• **WORKING DATA**:
-------------------------

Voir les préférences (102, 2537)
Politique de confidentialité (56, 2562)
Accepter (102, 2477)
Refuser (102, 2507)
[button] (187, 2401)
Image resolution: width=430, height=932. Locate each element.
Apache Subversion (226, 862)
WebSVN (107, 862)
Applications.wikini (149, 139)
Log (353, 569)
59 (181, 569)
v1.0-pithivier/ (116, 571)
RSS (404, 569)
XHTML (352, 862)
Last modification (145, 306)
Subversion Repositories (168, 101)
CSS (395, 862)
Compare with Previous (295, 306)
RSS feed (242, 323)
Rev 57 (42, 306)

-------------------------

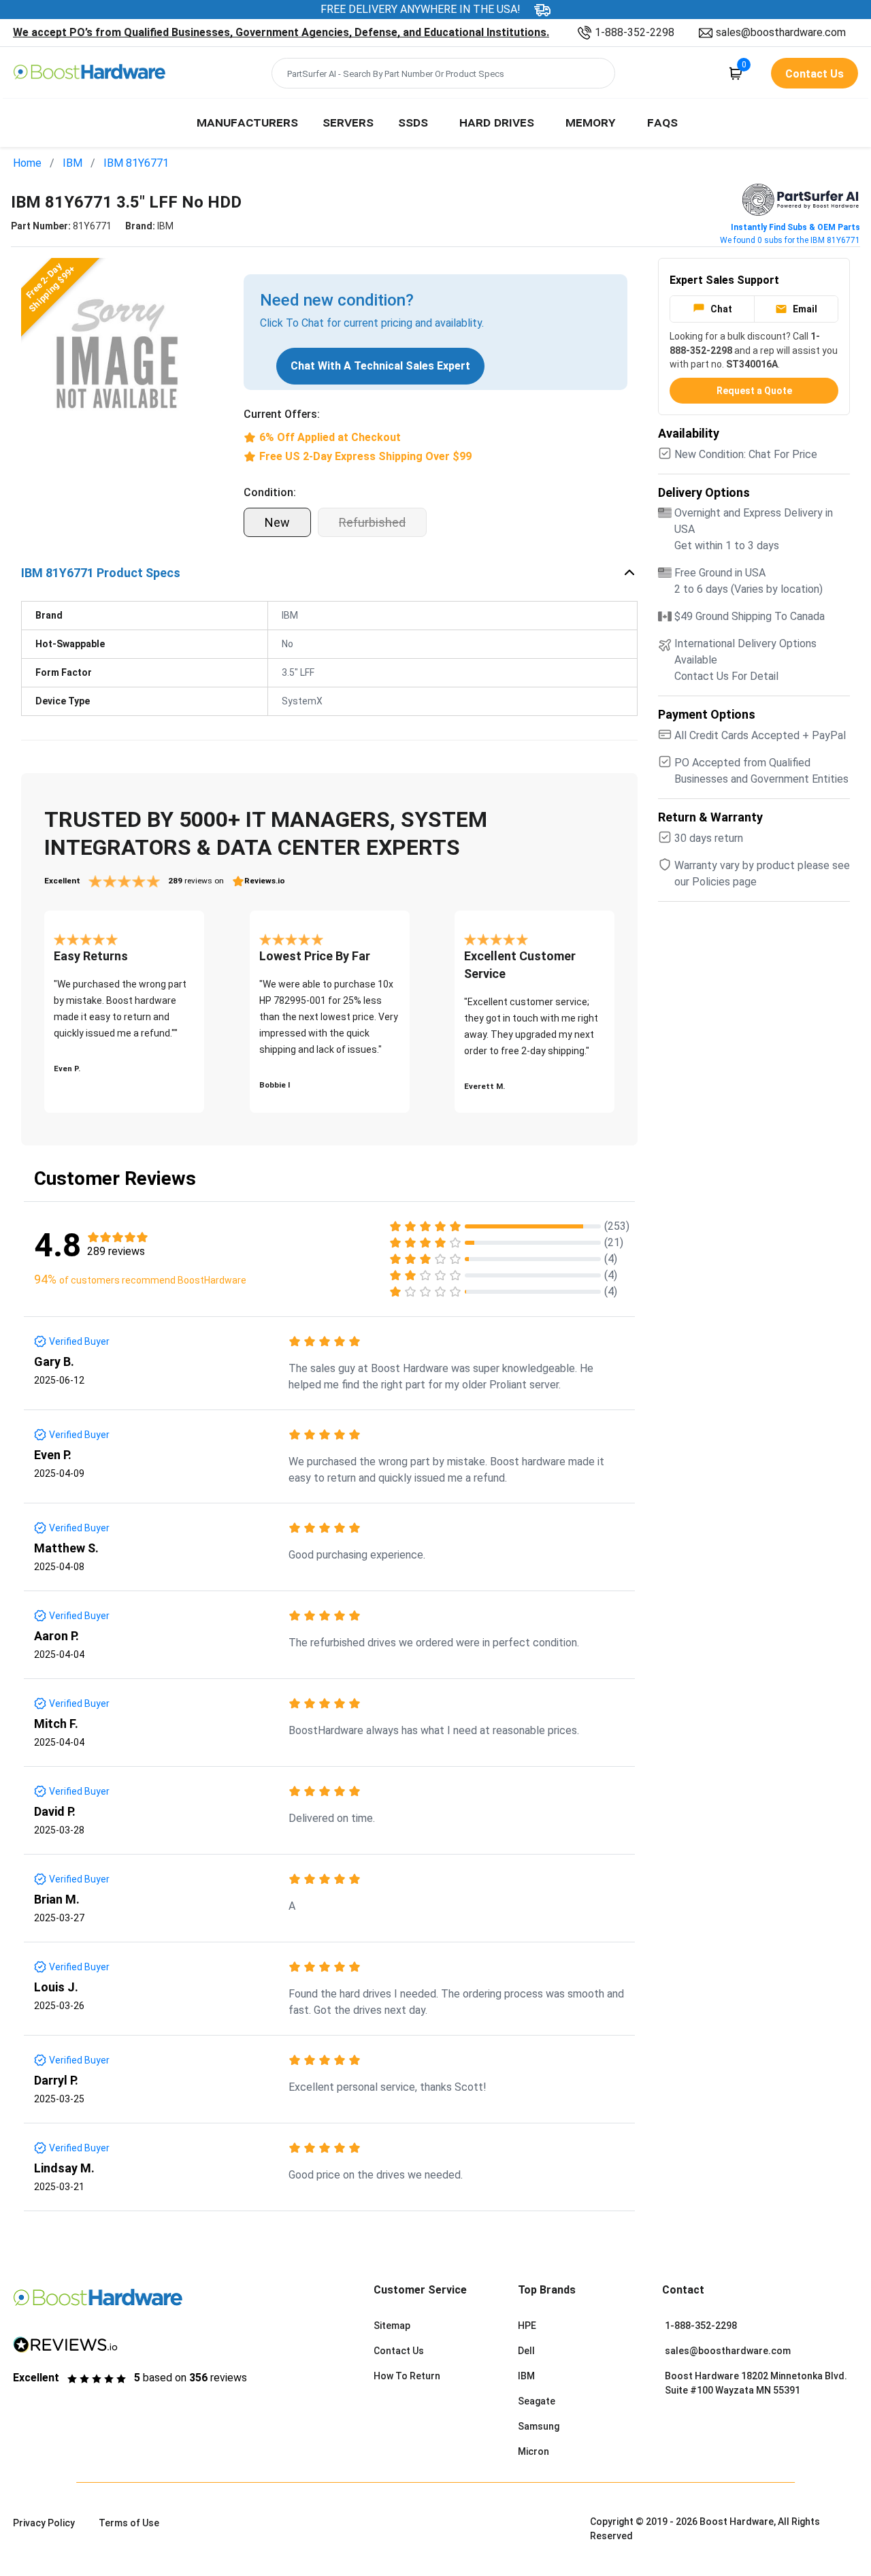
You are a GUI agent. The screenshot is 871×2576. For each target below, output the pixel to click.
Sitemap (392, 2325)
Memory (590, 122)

-------------------------

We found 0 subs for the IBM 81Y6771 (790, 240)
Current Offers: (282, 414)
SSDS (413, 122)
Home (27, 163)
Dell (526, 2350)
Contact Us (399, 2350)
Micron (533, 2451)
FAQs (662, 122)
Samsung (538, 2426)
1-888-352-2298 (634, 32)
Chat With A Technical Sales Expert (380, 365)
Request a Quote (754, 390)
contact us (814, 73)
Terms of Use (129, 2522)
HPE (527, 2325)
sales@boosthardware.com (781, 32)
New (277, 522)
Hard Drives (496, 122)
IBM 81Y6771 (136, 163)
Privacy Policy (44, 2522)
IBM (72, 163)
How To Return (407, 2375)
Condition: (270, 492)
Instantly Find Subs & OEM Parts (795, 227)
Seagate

-------------------------

• **YOUR INSTRUCTIONS**:
The required output is every line above from the one with "v1.0-pithivier/ (116, 571)" down to the one with "Rev 57 (42, 306)", restated word for word, ends included.

• **ANSWER FOR THIS EXERCISE**:
v1.0-pithivier/ (116, 571)
RSS (404, 569)
XHTML (352, 862)
Last modification (145, 306)
Subversion Repositories (168, 101)
CSS (395, 862)
Compare with Previous (295, 306)
RSS feed (242, 323)
Rev 57 (42, 306)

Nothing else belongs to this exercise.